Well, there it is.  The major repairs on the “tub” are complete and I now have a solid car that I can confidently move forward into more “cosmetic” work without concern for the foundation.  Two years of constant work has led to this point and it is interesting and exciting to begin thinking and planning the next phases of the build.  The immediate plan is one more round of chelation to remove the rather minor surface rust on the interior panels that were primarily bare metal from the factory.  Then priming, sealing and painting the interior in preparation for the move to the finish work on the underside of the chassis.

In this shot, I have already removed the inner and outer rust damaged areas of the right lower corner of the rear window opening.  This is the last rust damaged area that requires welded repair!

Here is another view showing the outer window flange repair area already cut out.  With these edges dressed, I was able to make simple paper templates for each repair "coupon" and fit them perfectly before welding.

Looking down on the repair, you can see the curvature that will be required in the inner repair and the simple flat repair required on the outer flange (on the left).

With little ceremony, the repair is tacked into place on both sides and then welded into place.  This is the outer flange after finish grinding.

Here is the inner window flange repair complete.
 
Fore removing seam sealer from drip rails, I needed to devise a flexible, thing scraper.  This slender old screwdriver was just the ticket!

I carefully ground the tip into a sharp, beveled chisel point to allow easy scraping without bending or dulling the tip.  Works great!

Here is another priceless tool in the restoration shop!  Sure Shot rechargeable sprayers are worth their weight in gold!  I fill this sprayer with acetone and pray old seam sealer with a generous mist to soften the sealer for easier removal.

After about 30-45 minutes of softening with acetone and scraping (repeated as necessary), the drip rails were surprisingly clean.  You can just see slight evidence of hidden rust that can now be effectively removed before priming.

Here is a look down the A-pillar drip rail after the sealer has been scraped away.  The lead joint filler is clearly visible in the middle of the frame.

After a few minutes work with a wire wheel in my drill motor, the drip rails are ready for chelation to remove the slight traces of rust found underneath the old seam sealer.
 
To weld up the louver hinge bolt holes, I back each hole up with this copper plate.  This acts as a dam, keeping the weld puddle in contact with the repair surface and prevents the shielding gas from blowing through the hole and past the weld area.
 
With the copper backer, you can rather easily weld up holes in thin sheet metal like this.  A very thin skim of filler will be all that is required to complete this repair.

 

Thursday, November 8, 2012

Left Rear Wheel Opening Repair

As luck (and mercy) would have it, I had election day 2012 off at the expense of a vacation day (whether I liked it or not).  I had been noodling the steps required to repair the left rear rocker panel and wheel opening most of the previous week and I felt pretty confident I had it worked out.  So naturally, with a little time on my hands, no adult supervision, and a full day to invest, I was all too happy to spend it in the shop tackling the last “large” repair I had left on the car (whoopee!).  But first, a little background:
As many followers on this blog will recognize, the damage on this car when I bought it was rather extensive.  In the case of the left rocker panel, the rear edge had been mashed severely by what looked to be a parking block or something that became wedged between the front of the left rear tire and back of the rocker.  Apparently, this damage was left unaddressed for quite a while as the mud that was trapped under the folded rocker end was responsible for ensuring the complete rust-through of the inner wheel tub behind it.  Nice.

Click-target records:
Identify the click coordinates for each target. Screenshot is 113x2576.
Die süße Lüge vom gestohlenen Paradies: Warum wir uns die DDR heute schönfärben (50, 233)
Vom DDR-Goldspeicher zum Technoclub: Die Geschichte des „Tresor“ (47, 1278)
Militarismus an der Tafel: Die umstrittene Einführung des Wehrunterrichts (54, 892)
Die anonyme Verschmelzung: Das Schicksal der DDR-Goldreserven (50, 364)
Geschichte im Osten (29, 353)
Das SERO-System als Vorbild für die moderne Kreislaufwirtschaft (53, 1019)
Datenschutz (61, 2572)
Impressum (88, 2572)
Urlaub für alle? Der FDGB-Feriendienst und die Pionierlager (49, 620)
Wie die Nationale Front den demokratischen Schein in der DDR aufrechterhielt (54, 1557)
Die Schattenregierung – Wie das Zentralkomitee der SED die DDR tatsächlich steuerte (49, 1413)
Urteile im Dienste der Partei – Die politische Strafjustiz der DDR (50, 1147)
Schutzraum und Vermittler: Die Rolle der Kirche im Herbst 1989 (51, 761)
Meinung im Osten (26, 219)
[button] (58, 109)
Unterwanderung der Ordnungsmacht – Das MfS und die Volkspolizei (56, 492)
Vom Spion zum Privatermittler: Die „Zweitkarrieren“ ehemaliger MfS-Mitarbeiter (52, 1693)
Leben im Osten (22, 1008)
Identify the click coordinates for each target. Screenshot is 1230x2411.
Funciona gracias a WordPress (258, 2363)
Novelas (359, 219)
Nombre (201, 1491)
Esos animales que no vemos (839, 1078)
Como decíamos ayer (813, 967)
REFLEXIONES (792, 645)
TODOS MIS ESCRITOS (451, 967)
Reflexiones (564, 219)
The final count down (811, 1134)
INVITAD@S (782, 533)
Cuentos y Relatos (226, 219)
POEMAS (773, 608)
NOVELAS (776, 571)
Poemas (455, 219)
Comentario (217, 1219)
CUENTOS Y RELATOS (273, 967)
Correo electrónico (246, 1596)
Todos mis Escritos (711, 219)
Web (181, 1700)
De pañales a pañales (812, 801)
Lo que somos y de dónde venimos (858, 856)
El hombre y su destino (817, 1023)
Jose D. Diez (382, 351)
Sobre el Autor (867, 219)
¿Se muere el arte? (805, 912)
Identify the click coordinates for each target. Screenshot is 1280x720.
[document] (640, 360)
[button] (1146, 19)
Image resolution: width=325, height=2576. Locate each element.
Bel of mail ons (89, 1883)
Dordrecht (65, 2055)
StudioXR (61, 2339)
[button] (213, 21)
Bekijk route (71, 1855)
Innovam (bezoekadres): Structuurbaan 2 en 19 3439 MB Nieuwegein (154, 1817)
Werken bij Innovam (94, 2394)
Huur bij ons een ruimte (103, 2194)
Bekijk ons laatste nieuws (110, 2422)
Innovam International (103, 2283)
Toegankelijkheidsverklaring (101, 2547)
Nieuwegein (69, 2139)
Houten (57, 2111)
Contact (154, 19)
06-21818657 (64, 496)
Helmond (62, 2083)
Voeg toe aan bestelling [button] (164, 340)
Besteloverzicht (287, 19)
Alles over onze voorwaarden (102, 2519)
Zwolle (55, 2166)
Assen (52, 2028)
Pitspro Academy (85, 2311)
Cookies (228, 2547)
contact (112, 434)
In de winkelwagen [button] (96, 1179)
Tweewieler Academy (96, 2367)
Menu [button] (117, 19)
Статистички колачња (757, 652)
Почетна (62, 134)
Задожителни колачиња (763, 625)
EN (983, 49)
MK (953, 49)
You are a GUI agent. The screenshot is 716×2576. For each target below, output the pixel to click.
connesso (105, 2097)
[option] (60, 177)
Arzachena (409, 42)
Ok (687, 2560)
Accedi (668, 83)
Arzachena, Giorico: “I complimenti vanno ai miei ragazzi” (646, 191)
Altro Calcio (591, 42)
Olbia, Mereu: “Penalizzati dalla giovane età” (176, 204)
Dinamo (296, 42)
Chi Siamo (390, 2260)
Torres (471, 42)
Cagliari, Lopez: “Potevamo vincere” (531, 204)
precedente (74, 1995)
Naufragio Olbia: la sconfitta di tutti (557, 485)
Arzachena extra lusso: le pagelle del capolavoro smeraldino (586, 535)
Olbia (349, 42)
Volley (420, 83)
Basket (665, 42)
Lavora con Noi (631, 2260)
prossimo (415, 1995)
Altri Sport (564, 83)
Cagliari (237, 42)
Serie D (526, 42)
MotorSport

TASKS TO COMPLETE:
(A) Print the stretch of the car restoration excerpt from "Here is another priceless" through "old seam sealer.", copying it word for word.
(B) Identify every line in the records above that contains the string "Academy", and copy each one. Case counts.

TASK-BY-TASK SOLUTIONS:
(A)
Here is another priceless tool in the restoration shop!  Sure Shot rechargeable sprayers are worth their weight in gold!  I fill this sprayer with acetone and pray old seam sealer with a generous mist to soften the sealer for easier removal.

After about 30-45 minutes of softening with acetone and scraping (repeated as necessary), the drip rails were surprisingly clean.  You can just see slight evidence of hidden rust that can now be effectively removed before priming.

Here is a look down the A-pillar drip rail after the sealer has been scraped away.  The lead joint filler is clearly visible in the middle of the frame.

After a few minutes work with a wire wheel in my drill motor, the drip rails are ready for chelation to remove the slight traces of rust found underneath the old seam sealer.

(B)
Pitspro Academy (85, 2311)
Tweewieler Academy (96, 2367)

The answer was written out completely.